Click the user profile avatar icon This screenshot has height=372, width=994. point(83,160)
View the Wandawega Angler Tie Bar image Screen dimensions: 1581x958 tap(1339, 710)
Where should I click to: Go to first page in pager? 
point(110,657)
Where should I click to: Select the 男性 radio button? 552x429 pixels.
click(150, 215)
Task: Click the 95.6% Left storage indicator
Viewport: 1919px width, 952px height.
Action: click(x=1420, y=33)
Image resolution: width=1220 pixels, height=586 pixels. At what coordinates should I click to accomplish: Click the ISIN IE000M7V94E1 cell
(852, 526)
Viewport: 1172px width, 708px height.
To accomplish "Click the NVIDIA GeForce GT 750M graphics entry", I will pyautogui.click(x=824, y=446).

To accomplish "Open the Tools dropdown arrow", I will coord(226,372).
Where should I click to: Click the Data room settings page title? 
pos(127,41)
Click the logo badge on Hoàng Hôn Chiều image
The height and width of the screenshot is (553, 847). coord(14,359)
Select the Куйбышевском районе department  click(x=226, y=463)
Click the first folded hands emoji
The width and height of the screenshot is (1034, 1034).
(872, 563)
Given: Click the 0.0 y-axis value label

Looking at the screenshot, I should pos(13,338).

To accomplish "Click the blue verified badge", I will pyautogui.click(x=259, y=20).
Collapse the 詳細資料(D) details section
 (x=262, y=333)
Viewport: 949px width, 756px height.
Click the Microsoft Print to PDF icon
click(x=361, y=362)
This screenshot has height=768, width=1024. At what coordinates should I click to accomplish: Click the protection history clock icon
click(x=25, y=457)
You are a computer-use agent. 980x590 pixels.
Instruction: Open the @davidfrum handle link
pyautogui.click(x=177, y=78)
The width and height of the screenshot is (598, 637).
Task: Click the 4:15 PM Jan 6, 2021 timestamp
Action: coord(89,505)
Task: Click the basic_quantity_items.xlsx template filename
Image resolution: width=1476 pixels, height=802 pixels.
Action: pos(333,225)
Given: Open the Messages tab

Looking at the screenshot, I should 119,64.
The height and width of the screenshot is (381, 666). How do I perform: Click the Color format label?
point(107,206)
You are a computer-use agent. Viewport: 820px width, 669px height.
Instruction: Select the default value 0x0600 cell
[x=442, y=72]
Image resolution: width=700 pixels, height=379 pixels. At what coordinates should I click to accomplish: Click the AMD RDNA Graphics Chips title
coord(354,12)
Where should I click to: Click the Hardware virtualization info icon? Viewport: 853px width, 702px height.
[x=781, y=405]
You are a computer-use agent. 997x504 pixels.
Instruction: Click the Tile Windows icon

________________________

Work request –
Scan the material above for the word "agent". Copy each line where it occurs.

Task response –
You are a computer-use agent. 980x590 pixels.
You are a computer-use agent. Viewport: 820px width, 669px height.
You are a computer-use agent. 997x504 pixels.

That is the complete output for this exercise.